■ **Task description**
Extract the line that contains "The width and" and every line after it through the end of the records below, exactly as written, leaving out any pictures.

---------- Extracted information

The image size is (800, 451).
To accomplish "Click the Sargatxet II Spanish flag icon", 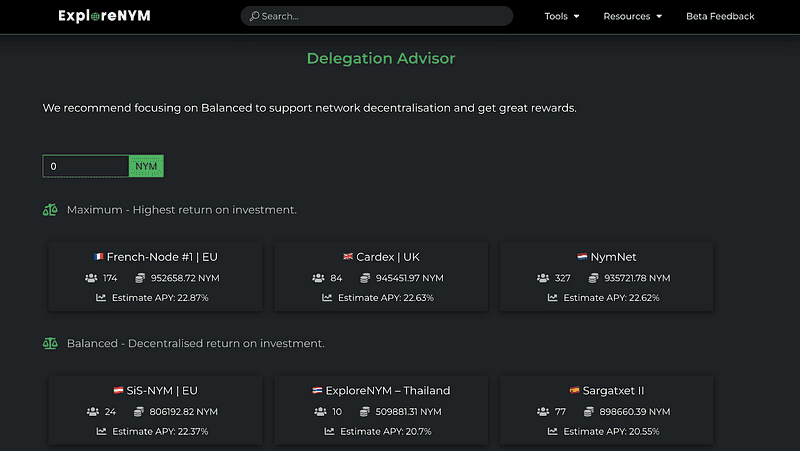I will pyautogui.click(x=574, y=391).
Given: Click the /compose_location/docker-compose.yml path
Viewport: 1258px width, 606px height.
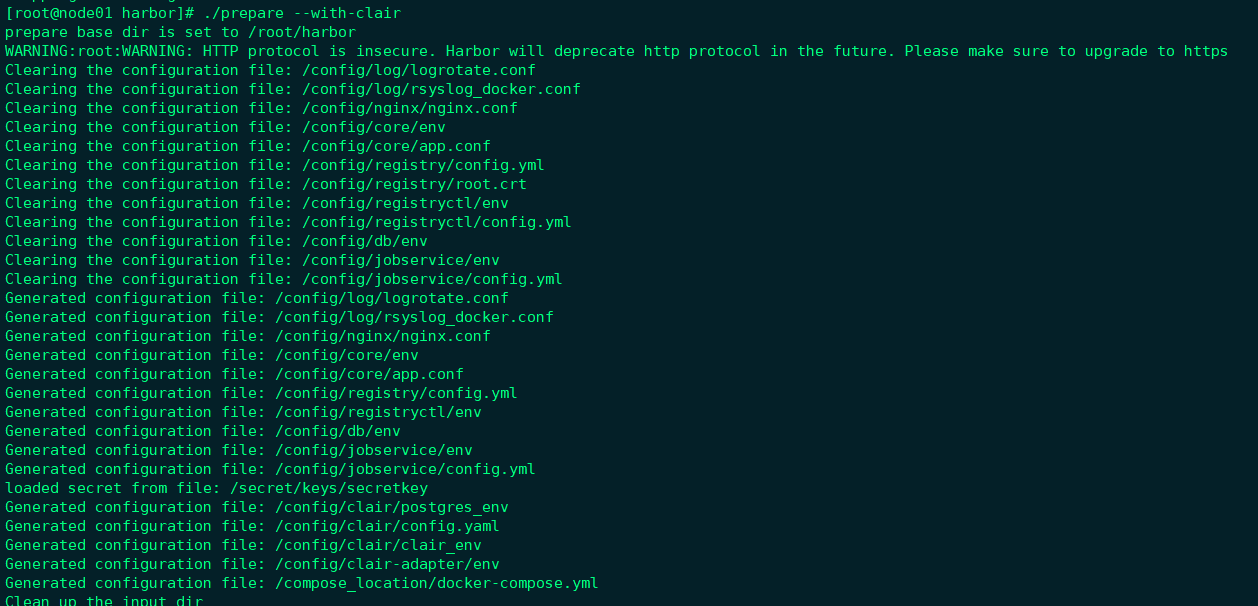Looking at the screenshot, I should [437, 583].
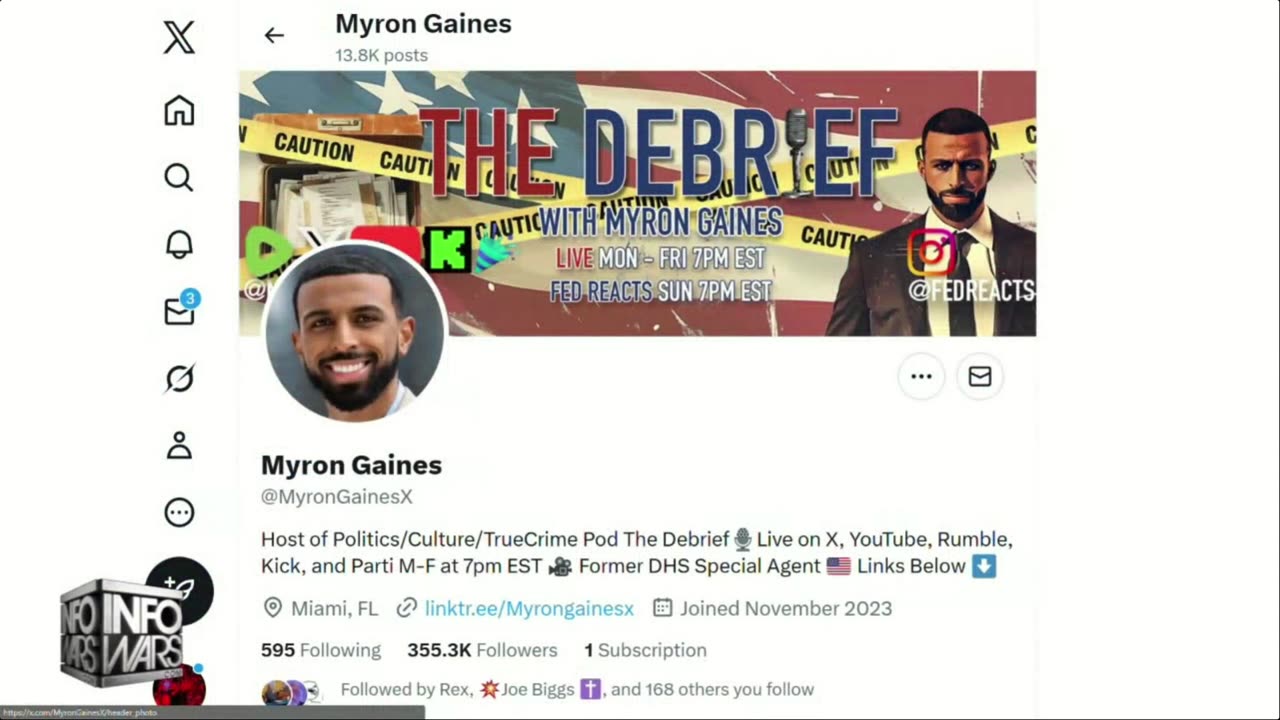1280x720 pixels.
Task: Open the 'Followed by Rex, Joe Biggs' list
Action: [x=577, y=689]
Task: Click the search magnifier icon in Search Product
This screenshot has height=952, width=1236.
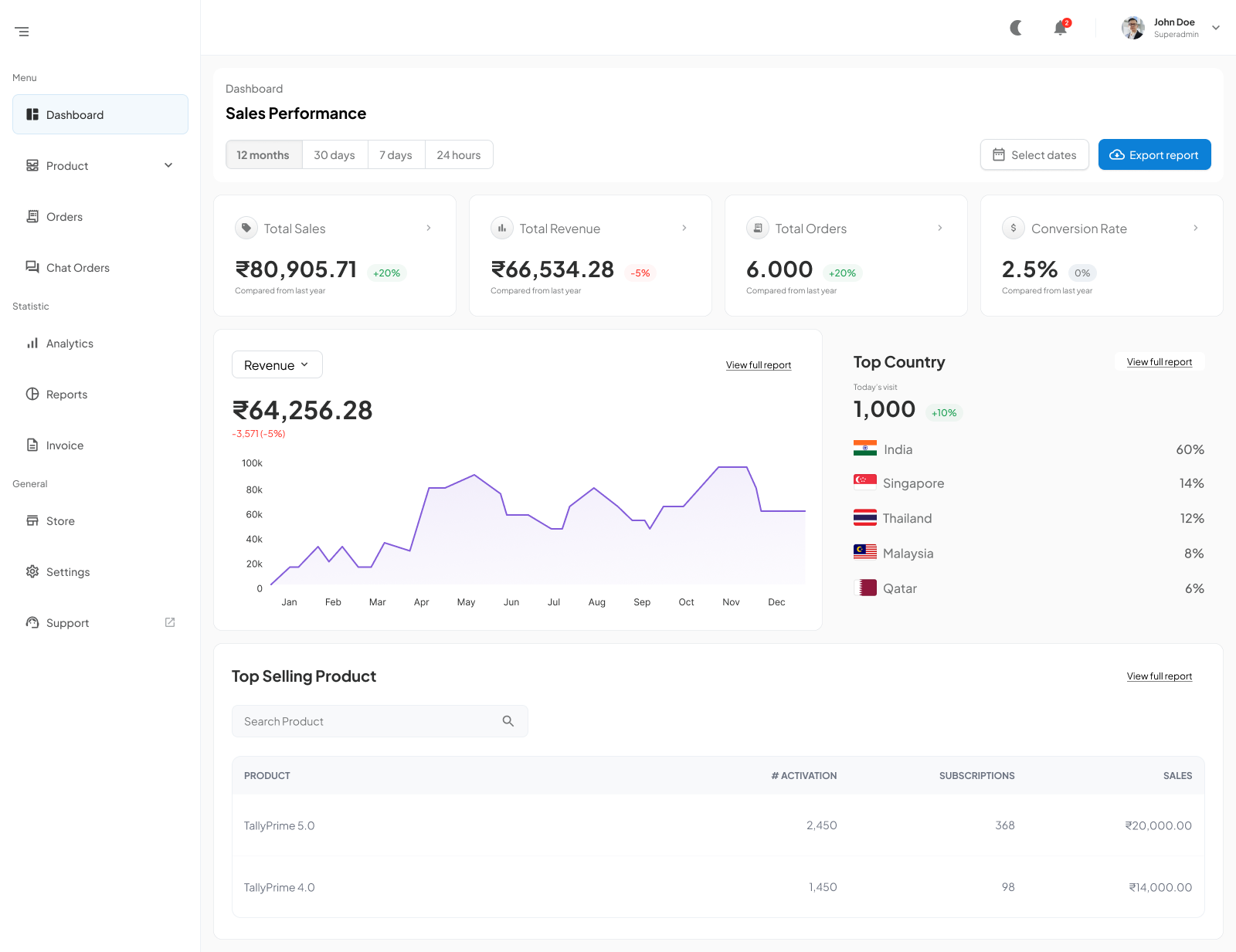Action: pos(508,721)
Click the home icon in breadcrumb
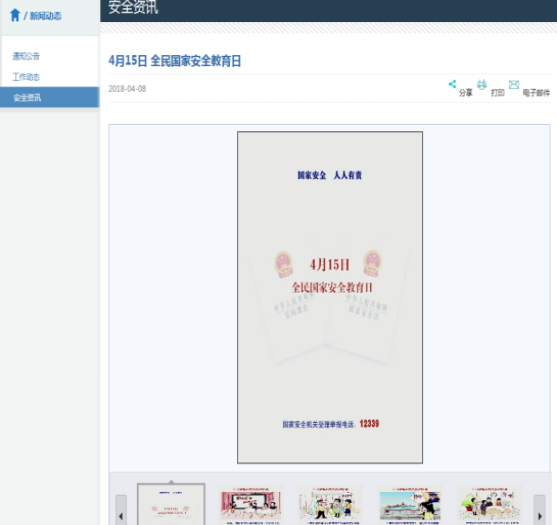The image size is (557, 525). (15, 15)
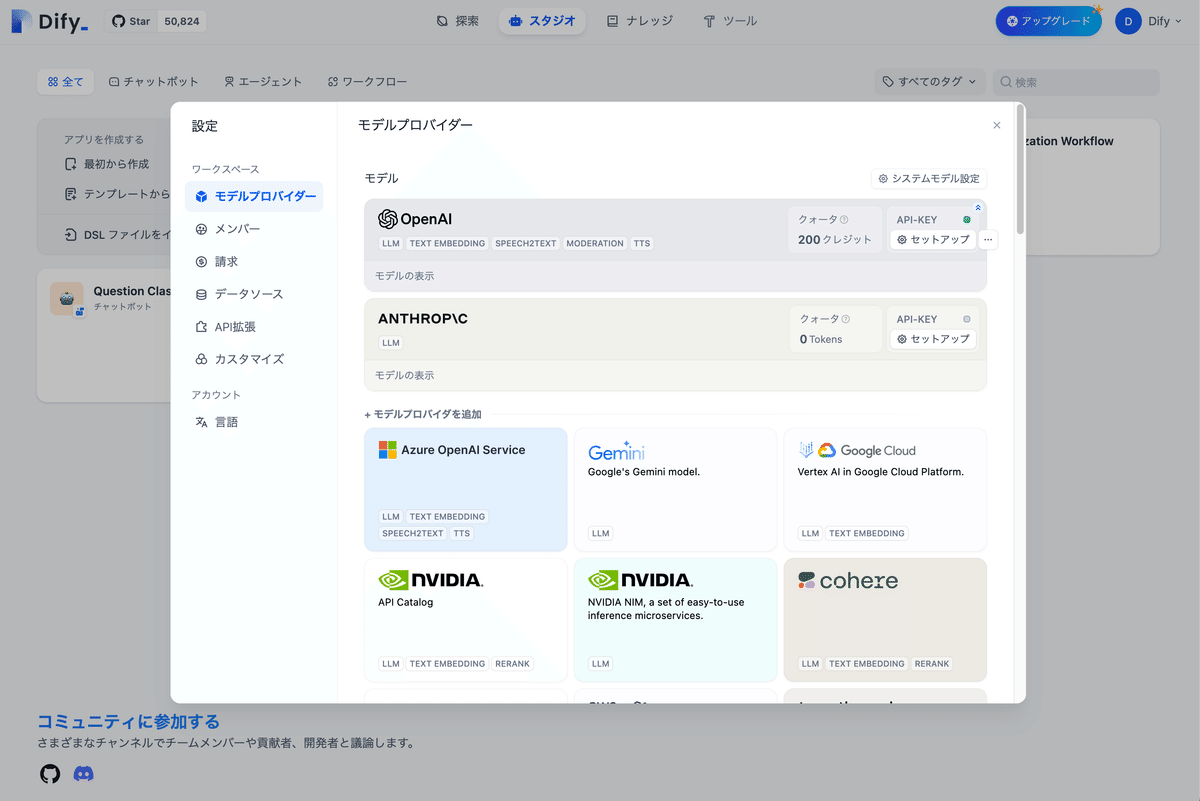
Task: Open the "..." more options on OpenAI provider
Action: [987, 239]
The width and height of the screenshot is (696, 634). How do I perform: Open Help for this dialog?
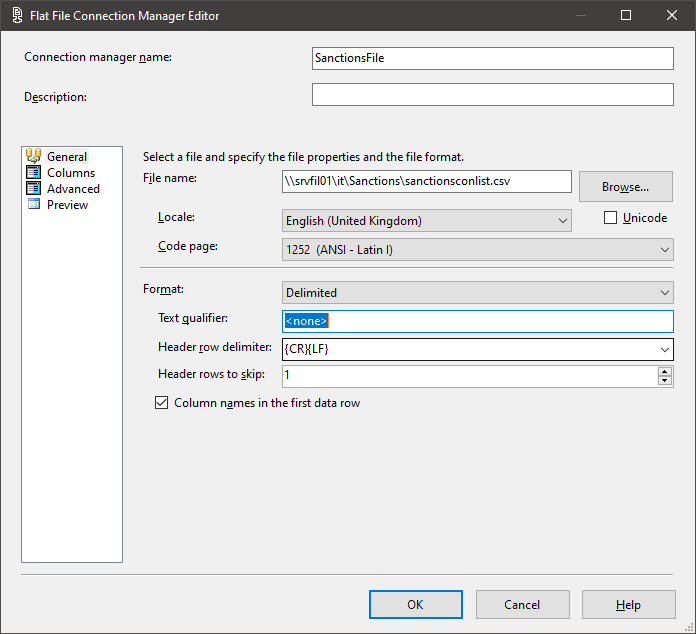point(628,604)
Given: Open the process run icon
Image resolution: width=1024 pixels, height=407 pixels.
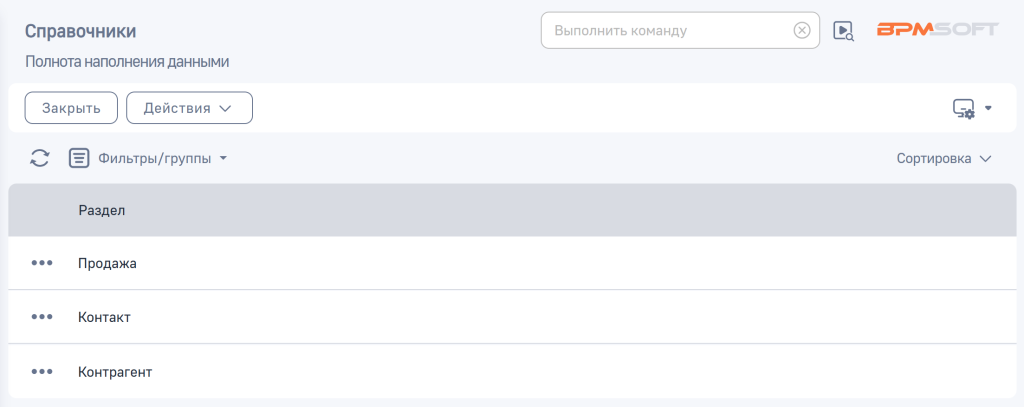Looking at the screenshot, I should click(x=843, y=31).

--------------------

■ **Written solution**
The width and height of the screenshot is (696, 634). How do I perform: Open Help for this dialog?
point(628,604)
Given: Open the process run icon
Image resolution: width=1024 pixels, height=407 pixels.
Looking at the screenshot, I should click(x=843, y=31).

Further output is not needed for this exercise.